The class was about the same size and gender ratio as last time (women vastly outnumbering the men); very well-behaved and quiet. The April-group was maybe a little more engaging, but then, they had only seen one other in-patient before me. This month’s group had already met an elderly in-patient with treatment-refractory depression, a bipolar patient and a young woman with chronic depression in the very early stages of therapy. I was meant to be her counterpart, who could talk about the changes which happen when you go through psychotherapy in general and CBASP in particular.
I was with the students for 25 minutes only, so naturally we didn’t go into as much detail as last time, and focused less on my personal history and more on the importance of trust and the professional’s behaviour: that in the long run psychotherapy is more successful if time is allowed for establishing a trusting relationship between therapist and patient first. More often than not, patients battle anxiety in addition to the depression, and they are easily scared away for good if not handled carefully or not taken seriously by therapists and hospital staff.
It is rather ironic that despite my social anxiety, I am a somewhat capable public speaker. I know that you have to enunciate clearly and speak with moderate tempo, that you have to talk louder than in a normal conversation and that eye contact with the audience is important if you want to come across as competent. I have held a number of lectures in university in front of up to a hundred people, and have almost always been congratulated on my “professionalism” afterwards. But it is just a mask I wear and afterwards, I am terribly exhausted and crash, and it takes weeks to fully recover from this.
Generally speaking, I was not as worried this time around, even though there always is this phase a couple of minutes before actually getting started where I become somewhat panicky, cursing myself for saying yes and badly wishing I had avoided this situation. And I’m always afraid of “forgetting” crucial facts, of not being able to access the memories of the early treatment days properly. Fortunately for me, my therapist knows me so well by now that he can anticipate problematic situations and guide the conversation around them, or take the edge off by moderating.
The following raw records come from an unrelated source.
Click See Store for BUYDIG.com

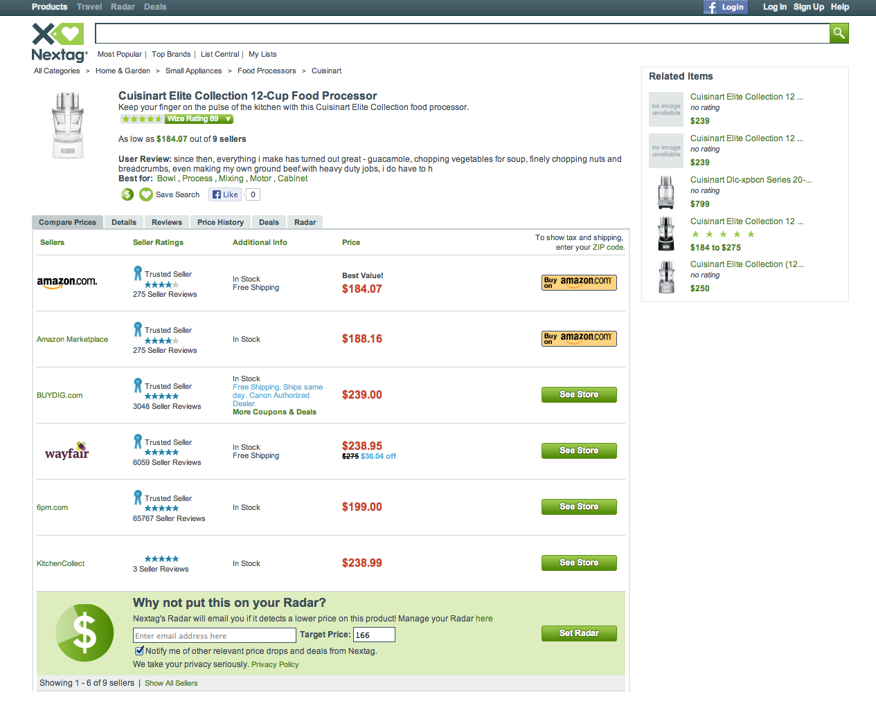pos(579,394)
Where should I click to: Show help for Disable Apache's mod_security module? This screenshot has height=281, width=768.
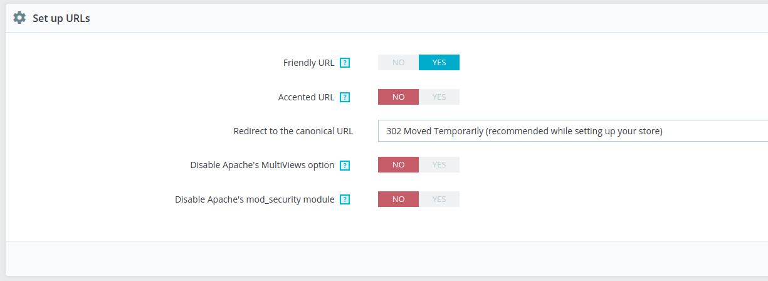[x=344, y=199]
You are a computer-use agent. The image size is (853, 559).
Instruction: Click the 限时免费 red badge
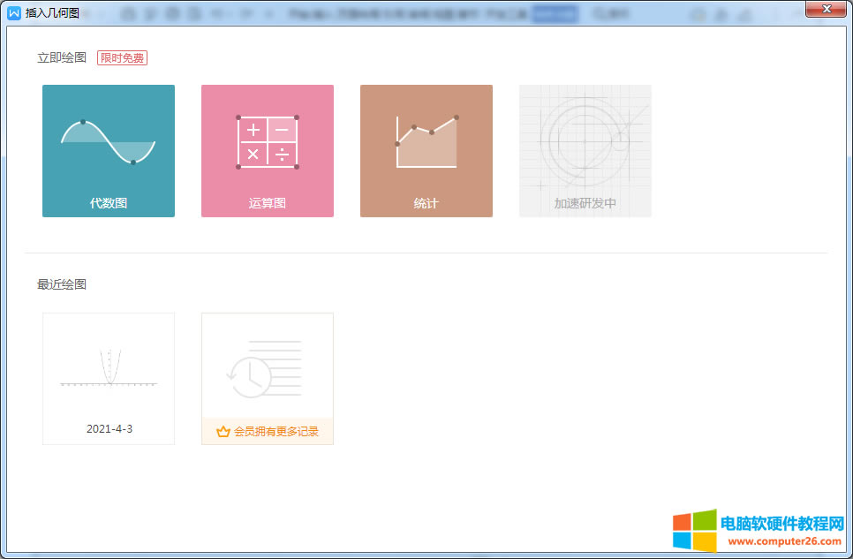coord(122,58)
The chart of my depression indices was shown again – I noticed that this time, it had the title of an article printed on the bottom, stating it was “in press”. (For those who are not familiar with the rules of scientific writing: an article being “in press” means it has been accepted by a journal for publication, but has not been printed yet at the time being.) From the very beginning I had known that my anonymised data would get published sooner or later, and in the beginning I was itching with curiosity. Now that I had stopped thinking about it altogether, that silent announcement took me somewhat by surprise.
I can’t help but wonder whether this obsession about the article in the early days had something to do with the urge to chronicle my own life, as mentioned in my last blog post. As if my own thoughts and ideas and feelings about the topic don’t count if I can’t back them up with written proof.